Al termine del 13° Congresso Nazionale Domotecnica, dedicato alle imprese di installazione e aziende partner di Domotecnica (Specialisti dell'Efficienza Energetica), e dopo la presentazione ufficiale di un'indagine interna, promossa e condotta dalla stessa Domotecnica, per fotografare lo stato di salute delle abitazioni e degli impianti di riscaldamento e di raffrescamento italiani, si conferma la convinzione che le energie rinnovabili d'uso privato sono poco diffuse e che il patrimonio edilizio abitativo risulta ancora molto obsoleto.

Efficienza energetica in ItaliaIn pratica è un patrimonio immobiliare da riqualificare perchè dotato quasi sempre di isolamento termico medio o scarso e di impianti di riscaldamento e di raffrescamento da rinnovare.

E l’endemica situazione di degrado del patrimonio immobiliare italiano rappresenta un forte ostacolo al raggiungimento degli obiettivi del 20-20-20 indicati dalla Comunità Europea, e rende necessaria una rapida inversione di tendenza, che, per essere attuata, presuppone la necessità di individuare da un lato politiche incentivanti sul fronte dell’efficienza energetica, dall’altro formare i professionisti affinché siano in grado di affrontare queste sfide.
 
Ed è proprio di riqualificazione del patrimonio immobiliare e di politiche energetiche che si ha bisogno urgentemente.
Una necessità imprescindibile per il nostro paese, come ha confermato l’On. Stefano Saglia, che – intervenendo al Congresso - ha dichiarato che il Ministero dello Sviluppo Economico e il Governo stanno lavorando ad un decreto che prolungherà le detrazioni del 55% per sostenere il comparto da un lato e dall’altro la riqualificazione del patrimonio immobiliare italiano.

Infatti la sfida all’efficienza energetica in Italia si gioca sul campo della riqualificazione degli immobili esistenti visto l’alto livello di obsolescenza del patrimonio edilizio residenziale.

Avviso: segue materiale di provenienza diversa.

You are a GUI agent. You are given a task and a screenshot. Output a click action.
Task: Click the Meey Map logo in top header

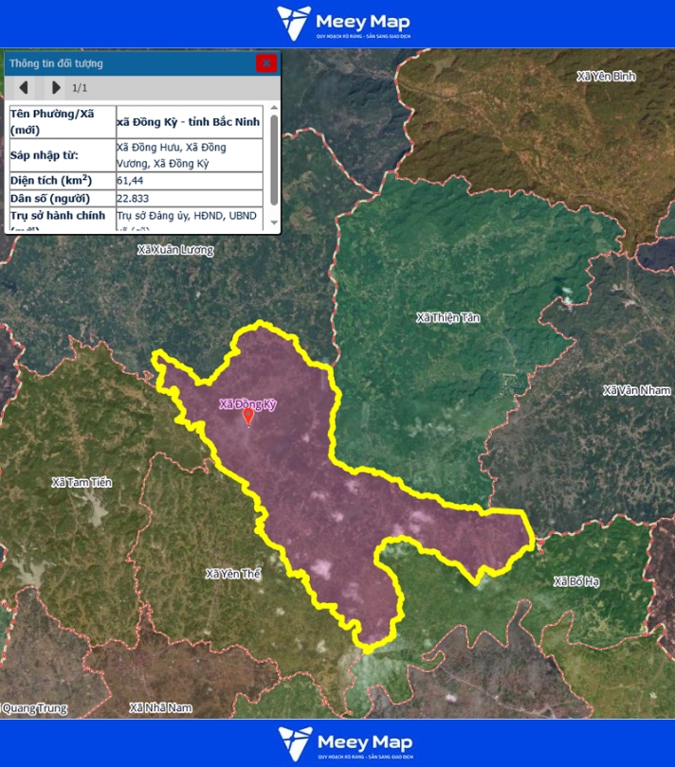344,24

Quasi l'80% degli edifici, infatti,  è stato costruito prima del 1980 e solo il 10,1% dopo il 2000. Inoltre, l’81,5% delle abitazioni è caratterizzato da un livello di isolamento termico valutato dagli inquilini come medio o scarso e la situazione non migliora quando l’analisi si sposta sulla qualità degli impianti termoidraulici installati, con quasi la metà (49,5%) realizzati prima del 1990 e solo il 27,3% dopo il 2000.

L'Italia (a fine 2011) si appresta a superare persino la Germania in merito a energia erogata da impianti fotovoltaici, ma soltanto il 5,6% delle abitazioni è dotata di impianti solari termici e poco meno del 3% di impianti fotovoltaici per la produzione di energia elettrica (e nella maggior parte dei casi si tratta di un impianto con una potenza nominale di 3 kWp).